Out now on Dave Laing's always great Grown Up Wrong label from Australia: archival albums from bona fide '70s Tasmanian popstars and Beatles freaks Beathoven and long-lost 1979-'80 Sydney powerpop outfit The Breakers.
Beathoven’s “Beathoven at Pascoe Vale High” and The Breakers’ “Night After Night” are out on vinyl now with CD editions due in May. The CDs include numerous extra tracks, and all can be ordered here.
Beathoven have long been regarded as “the revivalists who got away” and later morphed into the Innocents.
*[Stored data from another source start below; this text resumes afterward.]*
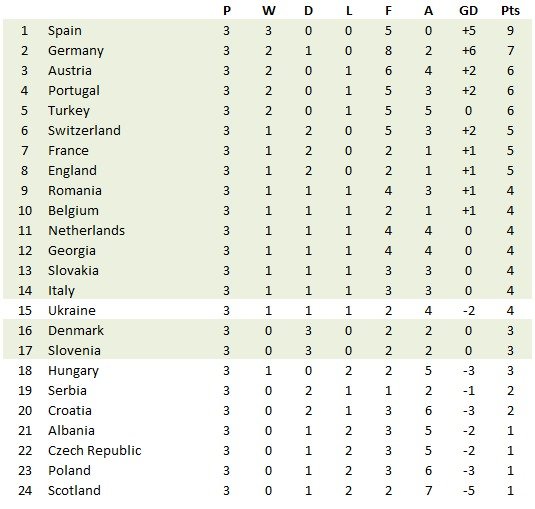Click the Germany team name
The width and height of the screenshot is (535, 509).
coord(76,51)
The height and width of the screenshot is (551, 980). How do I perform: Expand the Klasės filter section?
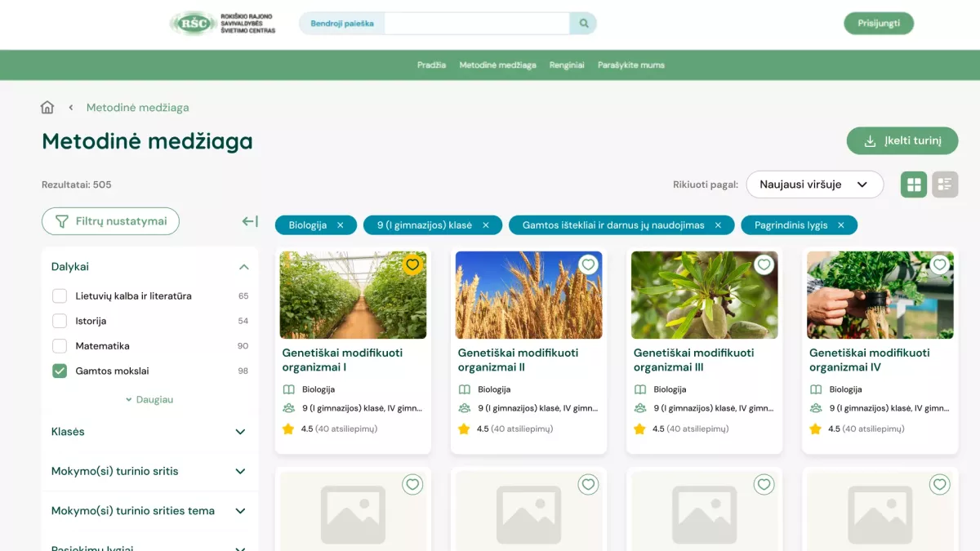240,432
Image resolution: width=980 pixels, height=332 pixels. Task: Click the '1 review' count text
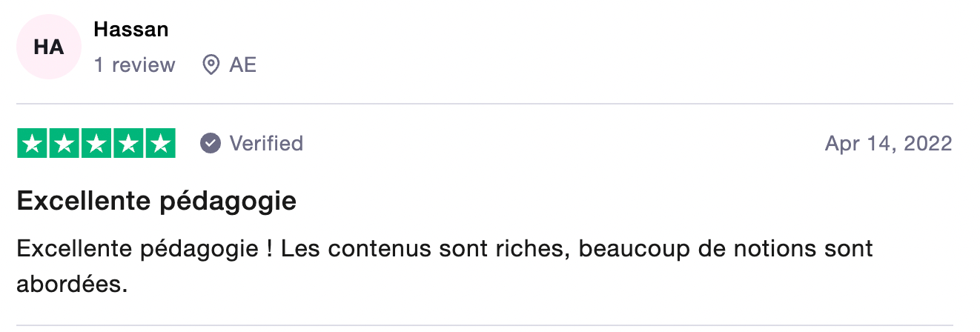(x=135, y=65)
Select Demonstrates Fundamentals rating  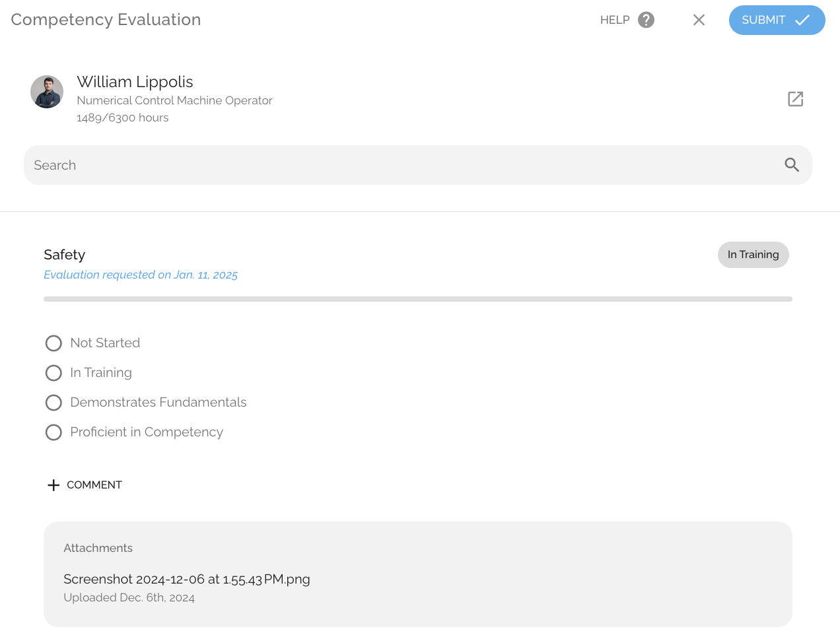[53, 402]
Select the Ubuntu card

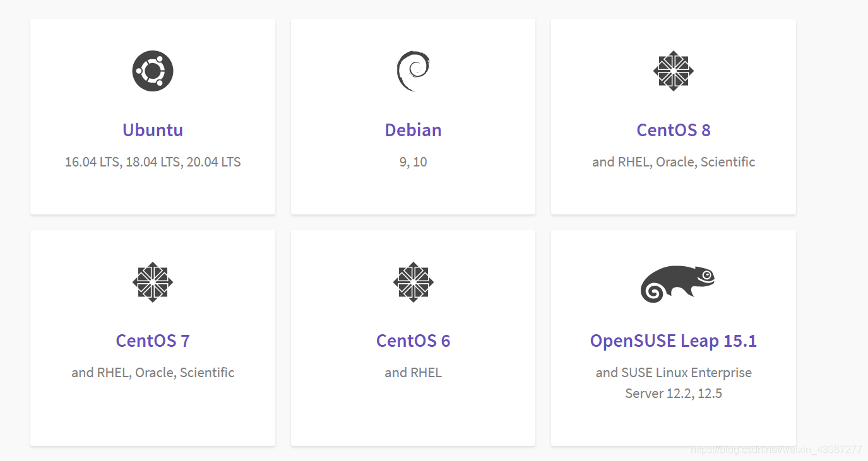click(153, 116)
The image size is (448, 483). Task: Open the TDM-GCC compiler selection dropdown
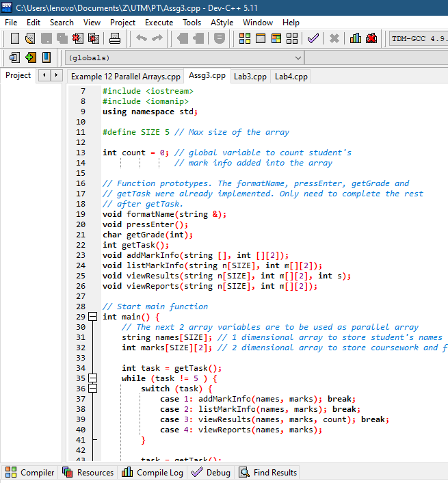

Beathoven’s recorded legacy in the day was slim, consisting just two singles, but they also put down numerous demos, some of which were released on a Raven Records Beathoven/Innocents compilation in the ‘80s.
Frequently described as "the Bay City Rollers of Tasmania", Beathoven were a mid-'70s phenomenon on the Apple Isle who moved to the Australian mainland in '77, hoping to break nationally. Unsuited to the pub circuit, the band decided to play high schools to get themselves heard.
It worked and this recording helped them get a deal with EMI. Bizarrely, however, the label wanted them to ditch the early Beatles style and they went unpromoted while the band amassed a legion of school-age fans .
After a second single "Shy Girl", a couple of Countdown appearances and a Best New Group nomination on TV's Countdown Awards (which caused a small riot when another group won) Beathoven were cut loose. They were still label-less when Fowley met them in Melbourne in 1978 and the next chapter began as The Innocents.
“Beathoven at Pascoe Vale High School 1977” sounds like the Beatles at the Hollywood Bowl transposed to lunchtime at a '70s suburban Melbourne high school. It was recorded in stereo.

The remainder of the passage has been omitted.